### Exercise objective
There is material below. Print exactly the lines starting at the line with "Screen dimensions: 360x281" and ending at the line with "This screenshot has width=1133, height=637.", ends included, and no others.

### The data
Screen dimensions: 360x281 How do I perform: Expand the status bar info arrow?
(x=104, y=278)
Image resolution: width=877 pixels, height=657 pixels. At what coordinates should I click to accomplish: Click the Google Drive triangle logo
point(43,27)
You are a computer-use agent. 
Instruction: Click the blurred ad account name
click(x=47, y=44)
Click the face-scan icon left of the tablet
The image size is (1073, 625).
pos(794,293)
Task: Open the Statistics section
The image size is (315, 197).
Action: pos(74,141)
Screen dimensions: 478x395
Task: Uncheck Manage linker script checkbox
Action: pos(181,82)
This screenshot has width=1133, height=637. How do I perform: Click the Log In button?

--

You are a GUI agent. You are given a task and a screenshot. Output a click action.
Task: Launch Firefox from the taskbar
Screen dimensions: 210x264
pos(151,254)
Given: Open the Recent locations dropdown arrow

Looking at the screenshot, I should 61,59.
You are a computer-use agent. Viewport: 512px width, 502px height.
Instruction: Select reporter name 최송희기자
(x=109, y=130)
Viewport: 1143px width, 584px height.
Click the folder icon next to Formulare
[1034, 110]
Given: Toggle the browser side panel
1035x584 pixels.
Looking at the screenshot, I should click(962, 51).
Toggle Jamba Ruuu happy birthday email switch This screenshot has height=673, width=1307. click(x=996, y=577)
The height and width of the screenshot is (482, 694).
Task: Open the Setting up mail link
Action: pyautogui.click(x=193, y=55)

### Exercise output
Screen dimensions: 360x281 How do I perform: Expand the status bar info arrow?
(x=104, y=278)
Image resolution: width=877 pixels, height=657 pixels. At what coordinates should I click to accomplish: Click the Google Drive triangle logo
point(43,27)
You are a computer-use agent. 
Instruction: Click the blurred ad account name
click(x=47, y=44)
Click the face-scan icon left of the tablet
The image size is (1073, 625).
pos(794,293)
Task: Open the Statistics section
The image size is (315, 197).
Action: pos(74,141)
Screen dimensions: 478x395
Task: Uncheck Manage linker script checkbox
Action: pos(181,82)
This screenshot has width=1133, height=637. How do I perform: Click the Log In button?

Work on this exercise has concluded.